[start ENTRIES PROVIDED]

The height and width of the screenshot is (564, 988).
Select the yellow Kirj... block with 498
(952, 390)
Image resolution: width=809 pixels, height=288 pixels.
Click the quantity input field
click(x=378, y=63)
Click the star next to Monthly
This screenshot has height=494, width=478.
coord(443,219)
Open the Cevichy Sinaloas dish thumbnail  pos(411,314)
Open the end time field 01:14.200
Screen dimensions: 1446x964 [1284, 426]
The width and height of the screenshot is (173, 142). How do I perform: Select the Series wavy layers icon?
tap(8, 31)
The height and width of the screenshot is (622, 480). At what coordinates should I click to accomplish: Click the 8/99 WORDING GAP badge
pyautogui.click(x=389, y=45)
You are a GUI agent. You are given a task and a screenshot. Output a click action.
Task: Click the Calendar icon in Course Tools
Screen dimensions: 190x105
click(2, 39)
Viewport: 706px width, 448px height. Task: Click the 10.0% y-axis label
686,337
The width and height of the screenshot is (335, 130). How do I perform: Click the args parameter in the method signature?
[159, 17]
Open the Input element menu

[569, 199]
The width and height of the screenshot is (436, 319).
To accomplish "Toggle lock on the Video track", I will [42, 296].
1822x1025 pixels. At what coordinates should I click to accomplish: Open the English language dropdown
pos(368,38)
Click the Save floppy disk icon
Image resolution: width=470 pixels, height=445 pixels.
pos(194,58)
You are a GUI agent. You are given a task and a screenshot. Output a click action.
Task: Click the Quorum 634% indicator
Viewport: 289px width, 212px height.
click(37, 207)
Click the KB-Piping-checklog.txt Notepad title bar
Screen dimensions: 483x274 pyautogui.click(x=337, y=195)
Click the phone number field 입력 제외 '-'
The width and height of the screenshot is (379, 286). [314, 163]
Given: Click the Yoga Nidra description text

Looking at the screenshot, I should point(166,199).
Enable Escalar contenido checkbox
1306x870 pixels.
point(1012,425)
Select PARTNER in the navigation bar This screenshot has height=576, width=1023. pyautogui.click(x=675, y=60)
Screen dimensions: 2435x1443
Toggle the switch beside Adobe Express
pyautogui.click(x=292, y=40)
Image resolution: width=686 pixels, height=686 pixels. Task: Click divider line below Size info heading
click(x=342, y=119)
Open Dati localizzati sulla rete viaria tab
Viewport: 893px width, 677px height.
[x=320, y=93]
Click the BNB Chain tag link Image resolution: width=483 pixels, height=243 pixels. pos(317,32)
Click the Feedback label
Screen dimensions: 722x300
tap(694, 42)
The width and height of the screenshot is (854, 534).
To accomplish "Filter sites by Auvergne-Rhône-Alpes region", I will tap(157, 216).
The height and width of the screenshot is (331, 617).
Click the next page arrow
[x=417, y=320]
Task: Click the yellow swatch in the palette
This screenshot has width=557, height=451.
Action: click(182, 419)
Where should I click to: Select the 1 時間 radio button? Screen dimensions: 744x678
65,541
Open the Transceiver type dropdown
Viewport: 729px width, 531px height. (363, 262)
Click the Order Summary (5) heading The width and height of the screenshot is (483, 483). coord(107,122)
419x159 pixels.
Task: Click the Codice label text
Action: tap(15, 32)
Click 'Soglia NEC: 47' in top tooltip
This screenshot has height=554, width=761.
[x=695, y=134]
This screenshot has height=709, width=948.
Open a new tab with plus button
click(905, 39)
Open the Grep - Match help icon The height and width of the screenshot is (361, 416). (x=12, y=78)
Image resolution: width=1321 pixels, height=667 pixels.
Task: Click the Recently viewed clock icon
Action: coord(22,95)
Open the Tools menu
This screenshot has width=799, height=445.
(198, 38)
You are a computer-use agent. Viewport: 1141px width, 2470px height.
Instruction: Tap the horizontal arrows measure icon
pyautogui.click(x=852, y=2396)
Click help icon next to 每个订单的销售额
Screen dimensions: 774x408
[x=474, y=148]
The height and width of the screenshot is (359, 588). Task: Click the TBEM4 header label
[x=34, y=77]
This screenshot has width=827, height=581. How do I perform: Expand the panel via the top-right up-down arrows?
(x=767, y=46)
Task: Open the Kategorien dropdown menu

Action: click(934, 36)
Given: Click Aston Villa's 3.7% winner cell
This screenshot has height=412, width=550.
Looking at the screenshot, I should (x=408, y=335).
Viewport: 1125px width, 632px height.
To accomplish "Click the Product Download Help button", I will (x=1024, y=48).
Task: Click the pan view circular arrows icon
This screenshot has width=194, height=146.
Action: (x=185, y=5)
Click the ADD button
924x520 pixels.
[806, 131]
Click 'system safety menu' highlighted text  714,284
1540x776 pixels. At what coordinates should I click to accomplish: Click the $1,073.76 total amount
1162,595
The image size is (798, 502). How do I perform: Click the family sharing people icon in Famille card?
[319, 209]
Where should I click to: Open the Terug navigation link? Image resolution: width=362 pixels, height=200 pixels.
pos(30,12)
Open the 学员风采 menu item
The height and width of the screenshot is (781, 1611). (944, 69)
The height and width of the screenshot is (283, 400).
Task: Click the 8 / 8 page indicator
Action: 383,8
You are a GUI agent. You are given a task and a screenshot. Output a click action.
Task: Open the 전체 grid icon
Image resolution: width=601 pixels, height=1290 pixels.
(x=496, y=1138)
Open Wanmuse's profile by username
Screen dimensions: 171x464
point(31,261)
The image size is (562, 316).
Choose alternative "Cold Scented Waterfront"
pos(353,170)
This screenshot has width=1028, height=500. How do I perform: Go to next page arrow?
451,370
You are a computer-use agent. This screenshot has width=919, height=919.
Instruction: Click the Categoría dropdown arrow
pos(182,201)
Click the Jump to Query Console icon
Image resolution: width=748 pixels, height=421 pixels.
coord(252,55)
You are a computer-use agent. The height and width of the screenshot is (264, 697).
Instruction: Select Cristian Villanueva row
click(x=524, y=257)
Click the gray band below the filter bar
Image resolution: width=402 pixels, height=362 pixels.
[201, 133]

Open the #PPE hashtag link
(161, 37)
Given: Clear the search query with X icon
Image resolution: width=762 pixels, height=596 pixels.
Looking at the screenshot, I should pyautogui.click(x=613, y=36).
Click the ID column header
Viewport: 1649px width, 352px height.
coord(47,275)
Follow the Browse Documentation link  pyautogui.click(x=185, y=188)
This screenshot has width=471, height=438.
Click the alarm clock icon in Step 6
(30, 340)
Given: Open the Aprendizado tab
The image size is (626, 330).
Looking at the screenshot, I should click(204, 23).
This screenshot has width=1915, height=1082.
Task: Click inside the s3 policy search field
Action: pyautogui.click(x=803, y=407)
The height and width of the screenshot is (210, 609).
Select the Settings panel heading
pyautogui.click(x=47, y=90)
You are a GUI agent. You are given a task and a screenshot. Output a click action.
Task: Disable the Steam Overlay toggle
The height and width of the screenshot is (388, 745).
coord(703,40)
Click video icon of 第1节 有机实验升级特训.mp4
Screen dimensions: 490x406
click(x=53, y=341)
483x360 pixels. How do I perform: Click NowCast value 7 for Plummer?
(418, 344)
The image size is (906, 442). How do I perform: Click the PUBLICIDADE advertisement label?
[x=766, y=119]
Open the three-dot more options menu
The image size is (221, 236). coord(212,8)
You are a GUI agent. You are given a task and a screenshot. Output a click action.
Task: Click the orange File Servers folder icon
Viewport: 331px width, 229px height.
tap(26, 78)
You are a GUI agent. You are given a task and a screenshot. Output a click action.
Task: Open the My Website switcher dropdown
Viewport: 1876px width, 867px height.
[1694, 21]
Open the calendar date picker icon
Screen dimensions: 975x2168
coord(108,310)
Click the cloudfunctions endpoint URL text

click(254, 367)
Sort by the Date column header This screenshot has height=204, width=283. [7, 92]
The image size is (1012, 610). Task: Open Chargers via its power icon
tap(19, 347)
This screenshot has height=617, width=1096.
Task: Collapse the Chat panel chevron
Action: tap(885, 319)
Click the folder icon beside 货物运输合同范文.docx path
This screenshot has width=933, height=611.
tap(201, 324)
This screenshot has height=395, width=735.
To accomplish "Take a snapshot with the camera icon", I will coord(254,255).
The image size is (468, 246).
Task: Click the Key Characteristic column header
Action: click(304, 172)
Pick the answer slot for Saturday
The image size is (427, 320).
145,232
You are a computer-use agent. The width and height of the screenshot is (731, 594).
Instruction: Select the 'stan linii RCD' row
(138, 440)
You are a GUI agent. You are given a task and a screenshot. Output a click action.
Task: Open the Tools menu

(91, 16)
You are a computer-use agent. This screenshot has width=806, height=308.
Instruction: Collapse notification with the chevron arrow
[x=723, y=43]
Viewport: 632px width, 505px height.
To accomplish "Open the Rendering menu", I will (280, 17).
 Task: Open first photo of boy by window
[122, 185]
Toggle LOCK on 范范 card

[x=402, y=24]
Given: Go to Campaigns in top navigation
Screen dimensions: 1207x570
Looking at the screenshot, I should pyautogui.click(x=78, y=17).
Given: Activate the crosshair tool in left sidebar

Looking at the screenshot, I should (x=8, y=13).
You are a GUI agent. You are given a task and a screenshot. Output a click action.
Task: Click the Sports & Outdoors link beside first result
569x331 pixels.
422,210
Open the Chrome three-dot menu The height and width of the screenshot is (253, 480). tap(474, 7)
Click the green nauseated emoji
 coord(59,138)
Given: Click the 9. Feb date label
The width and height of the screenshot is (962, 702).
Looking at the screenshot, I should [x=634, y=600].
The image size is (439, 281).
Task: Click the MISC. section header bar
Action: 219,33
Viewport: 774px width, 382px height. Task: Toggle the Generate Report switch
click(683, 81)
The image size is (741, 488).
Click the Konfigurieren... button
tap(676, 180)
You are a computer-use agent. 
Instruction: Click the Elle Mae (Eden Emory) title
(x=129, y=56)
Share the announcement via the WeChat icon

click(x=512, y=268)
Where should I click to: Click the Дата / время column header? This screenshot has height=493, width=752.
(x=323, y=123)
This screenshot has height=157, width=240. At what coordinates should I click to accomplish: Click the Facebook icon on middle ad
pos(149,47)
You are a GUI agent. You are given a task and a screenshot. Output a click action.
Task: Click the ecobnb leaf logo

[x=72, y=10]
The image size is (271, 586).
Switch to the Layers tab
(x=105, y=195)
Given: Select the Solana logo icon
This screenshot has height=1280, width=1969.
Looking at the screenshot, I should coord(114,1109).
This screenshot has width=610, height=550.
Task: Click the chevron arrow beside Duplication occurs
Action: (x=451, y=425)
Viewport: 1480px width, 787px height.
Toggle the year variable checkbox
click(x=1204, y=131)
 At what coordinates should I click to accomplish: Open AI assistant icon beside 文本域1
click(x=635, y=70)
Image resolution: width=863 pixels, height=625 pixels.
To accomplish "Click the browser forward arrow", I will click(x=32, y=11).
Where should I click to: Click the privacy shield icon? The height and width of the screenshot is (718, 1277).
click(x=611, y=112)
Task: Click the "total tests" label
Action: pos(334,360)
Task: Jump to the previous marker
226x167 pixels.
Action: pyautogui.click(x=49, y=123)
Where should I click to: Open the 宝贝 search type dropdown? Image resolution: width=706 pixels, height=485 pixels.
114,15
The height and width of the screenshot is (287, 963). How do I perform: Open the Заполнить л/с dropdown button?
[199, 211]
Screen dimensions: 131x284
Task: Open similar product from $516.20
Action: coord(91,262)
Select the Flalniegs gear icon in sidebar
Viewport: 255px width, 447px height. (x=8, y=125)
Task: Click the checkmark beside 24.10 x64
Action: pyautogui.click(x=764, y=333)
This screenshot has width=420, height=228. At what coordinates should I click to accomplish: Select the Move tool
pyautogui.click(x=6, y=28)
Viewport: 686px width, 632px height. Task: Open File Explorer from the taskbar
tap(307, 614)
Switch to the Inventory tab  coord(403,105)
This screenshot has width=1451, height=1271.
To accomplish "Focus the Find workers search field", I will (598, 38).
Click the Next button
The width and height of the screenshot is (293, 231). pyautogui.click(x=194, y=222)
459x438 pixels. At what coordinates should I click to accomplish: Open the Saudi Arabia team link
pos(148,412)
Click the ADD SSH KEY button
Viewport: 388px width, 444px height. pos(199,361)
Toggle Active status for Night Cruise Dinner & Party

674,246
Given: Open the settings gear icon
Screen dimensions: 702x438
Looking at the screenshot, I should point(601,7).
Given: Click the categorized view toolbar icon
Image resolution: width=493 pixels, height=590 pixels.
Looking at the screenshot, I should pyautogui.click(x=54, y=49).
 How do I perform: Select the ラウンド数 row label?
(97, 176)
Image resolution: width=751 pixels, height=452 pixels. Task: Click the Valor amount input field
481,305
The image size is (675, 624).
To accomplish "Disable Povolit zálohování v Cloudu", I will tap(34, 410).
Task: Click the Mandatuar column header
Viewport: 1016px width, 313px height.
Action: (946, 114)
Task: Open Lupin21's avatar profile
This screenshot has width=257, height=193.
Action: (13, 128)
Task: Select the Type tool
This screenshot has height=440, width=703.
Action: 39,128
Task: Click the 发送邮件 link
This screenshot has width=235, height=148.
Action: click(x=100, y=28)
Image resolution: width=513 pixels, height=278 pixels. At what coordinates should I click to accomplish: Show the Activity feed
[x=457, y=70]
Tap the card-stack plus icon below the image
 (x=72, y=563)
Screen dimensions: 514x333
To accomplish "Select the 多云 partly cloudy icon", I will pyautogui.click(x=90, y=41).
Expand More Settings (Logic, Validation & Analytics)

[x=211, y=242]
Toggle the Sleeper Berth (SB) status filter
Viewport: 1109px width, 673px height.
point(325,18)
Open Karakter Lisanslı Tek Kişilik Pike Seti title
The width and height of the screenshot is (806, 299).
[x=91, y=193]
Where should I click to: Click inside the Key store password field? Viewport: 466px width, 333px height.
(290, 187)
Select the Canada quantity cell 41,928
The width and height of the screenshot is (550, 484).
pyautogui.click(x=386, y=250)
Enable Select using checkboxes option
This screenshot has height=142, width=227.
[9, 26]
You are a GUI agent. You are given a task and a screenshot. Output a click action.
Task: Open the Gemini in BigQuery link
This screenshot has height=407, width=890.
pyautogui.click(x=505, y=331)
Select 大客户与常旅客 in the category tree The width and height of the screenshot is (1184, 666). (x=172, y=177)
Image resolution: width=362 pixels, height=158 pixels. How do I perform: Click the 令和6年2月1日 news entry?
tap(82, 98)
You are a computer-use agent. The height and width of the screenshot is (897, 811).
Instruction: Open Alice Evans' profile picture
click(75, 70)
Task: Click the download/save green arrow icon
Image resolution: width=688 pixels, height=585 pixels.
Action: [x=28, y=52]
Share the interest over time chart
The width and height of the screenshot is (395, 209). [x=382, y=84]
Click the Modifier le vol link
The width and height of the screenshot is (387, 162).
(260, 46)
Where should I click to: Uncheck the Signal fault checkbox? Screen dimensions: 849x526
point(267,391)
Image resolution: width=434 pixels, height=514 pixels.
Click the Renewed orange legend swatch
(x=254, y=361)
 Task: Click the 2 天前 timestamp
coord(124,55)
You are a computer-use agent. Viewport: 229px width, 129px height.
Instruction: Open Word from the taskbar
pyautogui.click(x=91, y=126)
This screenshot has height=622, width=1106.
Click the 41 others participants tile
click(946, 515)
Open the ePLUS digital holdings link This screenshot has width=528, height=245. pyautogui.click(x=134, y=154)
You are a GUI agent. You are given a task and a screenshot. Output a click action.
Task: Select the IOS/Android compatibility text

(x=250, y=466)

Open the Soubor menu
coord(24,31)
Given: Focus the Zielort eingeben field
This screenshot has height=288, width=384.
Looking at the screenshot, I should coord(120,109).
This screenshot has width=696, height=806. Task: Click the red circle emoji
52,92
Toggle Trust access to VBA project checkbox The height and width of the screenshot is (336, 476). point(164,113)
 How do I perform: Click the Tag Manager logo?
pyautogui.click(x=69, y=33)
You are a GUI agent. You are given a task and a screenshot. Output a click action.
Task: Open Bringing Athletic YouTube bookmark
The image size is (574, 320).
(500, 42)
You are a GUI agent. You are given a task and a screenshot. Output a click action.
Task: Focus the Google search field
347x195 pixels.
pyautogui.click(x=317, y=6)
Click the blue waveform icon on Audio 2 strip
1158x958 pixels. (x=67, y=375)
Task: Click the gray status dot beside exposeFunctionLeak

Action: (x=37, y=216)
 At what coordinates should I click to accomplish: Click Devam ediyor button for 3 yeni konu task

[end ENTRIES PROVIDED]

TASK PROMPT:
Rewrite the lines running from the one containing "Open the ePLUS" through the one containing "1158x958 pixels. (x=67, y=375)", replacing "red circle emoji" with "green circle emoji" and leaving everything else unchanged.

REPLY TO THE EXERCISE:
Open the ePLUS digital holdings link This screenshot has width=528, height=245. pyautogui.click(x=134, y=154)
You are a GUI agent. You are given a task and a screenshot. Output a click action.
Task: Select the IOS/Android compatibility text

(x=250, y=466)

Open the Soubor menu
coord(24,31)
Given: Focus the Zielort eingeben field
This screenshot has height=288, width=384.
Looking at the screenshot, I should coord(120,109).
This screenshot has width=696, height=806. Task: Click the green circle emoji
52,92
Toggle Trust access to VBA project checkbox The height and width of the screenshot is (336, 476). point(164,113)
 How do I perform: Click the Tag Manager logo?
pyautogui.click(x=69, y=33)
You are a GUI agent. You are given a task and a screenshot. Output a click action.
Task: Open Bringing Athletic YouTube bookmark
The image size is (574, 320).
(500, 42)
You are a GUI agent. You are given a task and a screenshot. Output a click action.
Task: Focus the Google search field
347x195 pixels.
pyautogui.click(x=317, y=6)
Click the blue waveform icon on Audio 2 strip
1158x958 pixels. (x=67, y=375)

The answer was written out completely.